Ireland had a tentative start to their reply losing Barry Archer for two as he skied to mid-off and Peter Davy, suffering from a heavy cold, chased a slower ball that was moving away and was caught in the gully with only three on the board. Neil Carson was the other loss, scoring 24 before departing with the total on 56 in the 24th over. The recalled Peter Gillespie constructed a workmanlike 36 not out and skipper Angus Dunlop was in his element at the close on 45 not out, 12 of which came from two mighty sixes.
Angus Dunlop celebrated his 101st cap in some style in notching up 112 and is in the happy position of being virtually certain to lead Ireland to victory in the three-day match against Scotland which ends at Ormeau today.

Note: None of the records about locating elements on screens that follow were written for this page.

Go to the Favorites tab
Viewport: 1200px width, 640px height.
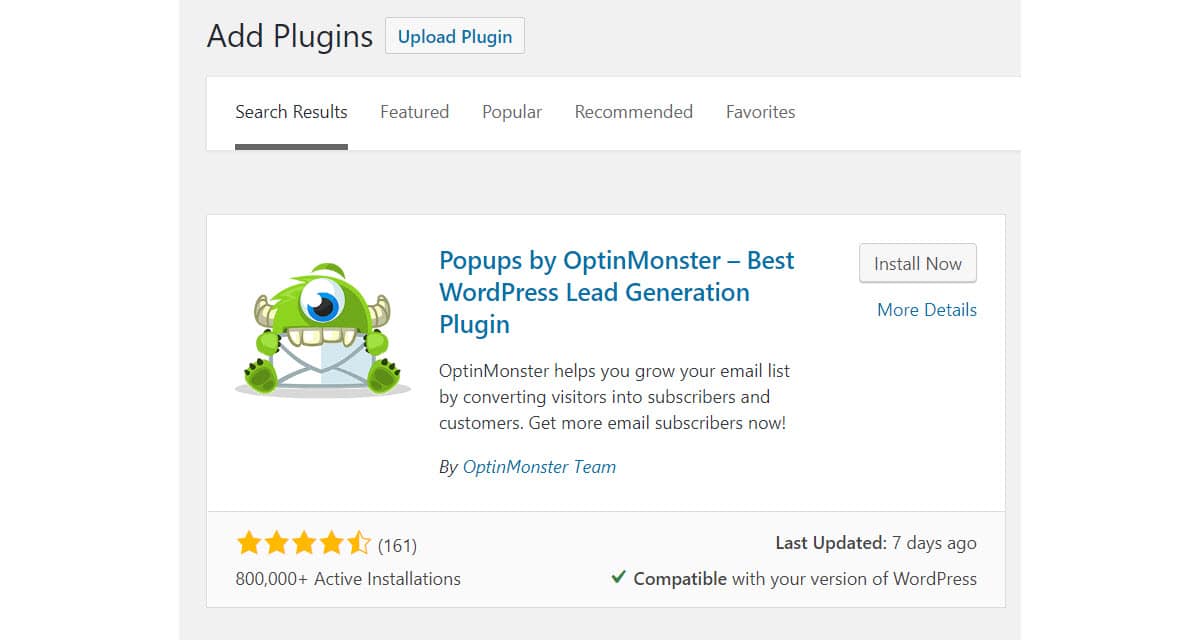point(760,112)
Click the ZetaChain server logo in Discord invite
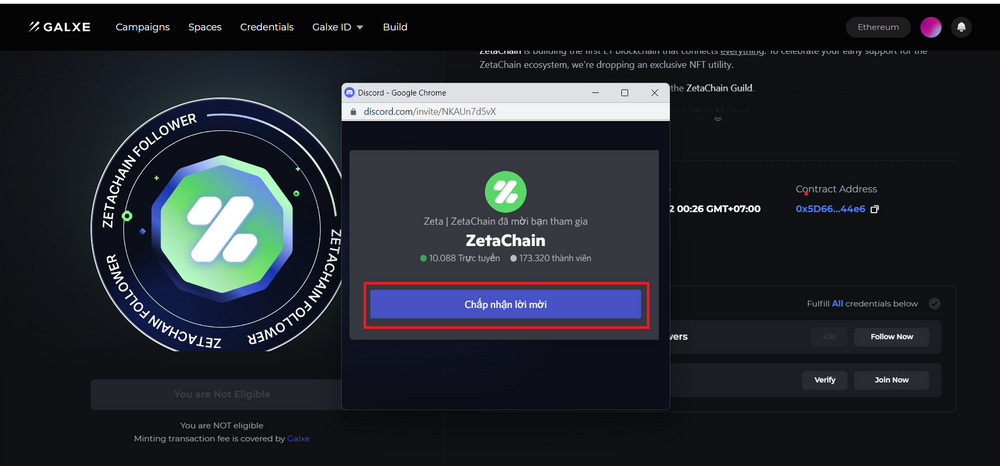Screen dimensions: 1000x466 pos(505,193)
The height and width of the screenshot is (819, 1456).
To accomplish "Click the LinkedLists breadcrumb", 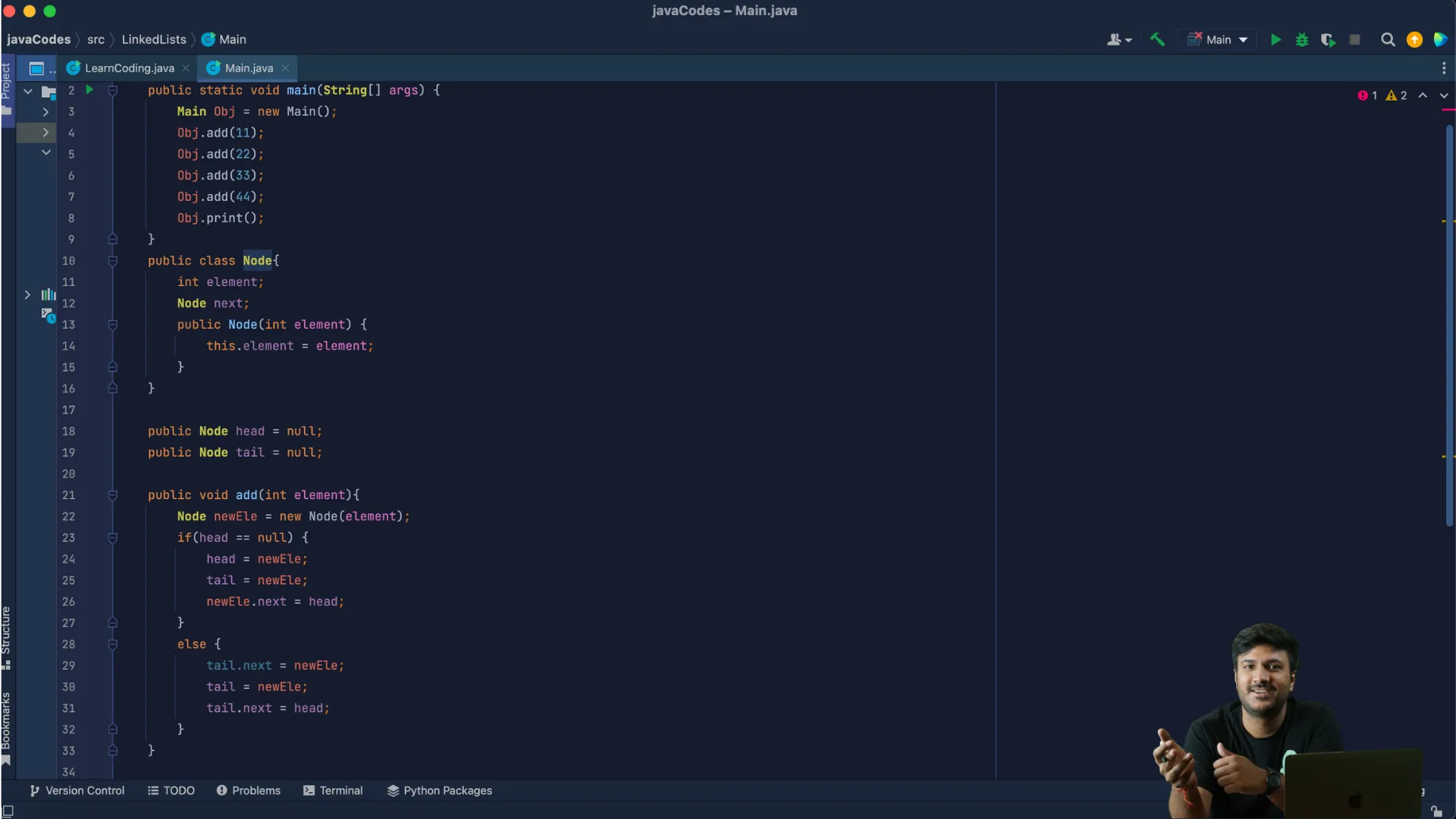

When Ireland dismissed Scotland for 155 in their second innings, it meant that they only had to score 42 for a first victory over their fellow Celts in any form of the game for six years, and, although there are 37 runs required today, it should be a formality with nine wickets in hand. Credit for this must go to John Davy and Paul Mooney for the way in which they worked out the Scots late yesterday. Mooney was not brought on until the 35th over, but it was worth the wait as he produced an inspired spell of tight bowling. He finished with 4-12 and Davy with 3-33 but the earlier efforts of Dwayne McGerrigle, Adrian McCoubrey and Gordon Cooke must not be overlooked.
Dunlop had resumed on 45 yesterday and the only worries en-route to his third century for Ireland were two loud and lengthy enquiries for caught behind off the bowling of Asim Butt when he was on 90. The book shows that he faced 176 balls, hitting six sixes and eight fours before he got the notion of reverse sweeping off-spinner Nick Dyer, but only gloved it in the year to enhance wicket-keeper's Stubbs career catches.
This was Dunlop's maiden first class ton, and his other two Irish scorers in the three figure column were 101 against South Africa at Castle Avenue last year, and his best of 148 against the MCC at Malahide three years ago.
With such a long day (104 overs) in prospect, it was surprising that Peter Gillespie and Dunlop tried to force the pace from the off yesterday. The Strabane all-rounder perished LBW attempting a sweep after adding just four to his overnight 36, and the skipper could have quite easily also departed under a couple of laws in the early morning sun. However, I'm sure the coach Bobby Rao, who has fostered a very good spirit in the squad in so little time, will have slept soundly last night concerned only that a threatened break in the weather could rob him of victory in his first match in charge of Ireland.
Ireland's international season finished with a flourish at Ormeau yesterday when Paul Mooney drilled a four to long off to secure victory over Scotland by four wickets. The 69 minutes required to knock off the 37 runs needed on the third day were anything but enjoyable as five more wickets fell due as much to the tension of the occasion as to some very fine bowling by the experienced Asim Butt and James Brinkley.
When the score was six runs for three wickets down after only seven deliveries it became clear that every lesson passed on by Mike Hendrick and Bobby Rao, the man in charge for this match, at least would be drawn on.
The day started with Barry Archer turning Butt in front of square but three balls later Peter Davy misread the line and was out LBW with Archer caught behind off Brinkley three balls later. Skipper Angus Dunlop, however, got us back on track with a swift 15 before he was caught at long leg. The score was then 29-4 and there were further hiccups when Peter Gillespie fell to a brilliant catch at second slip with the score at 31 and Peter Shields losing an LBW decision first ball.
Gordon Cooke had, by this stage, sensibly dropped anchor allowing Mooney the freedom to end the season in style with the statistics showing that Ireland had won five, drawn three and lost six in the sporting match season.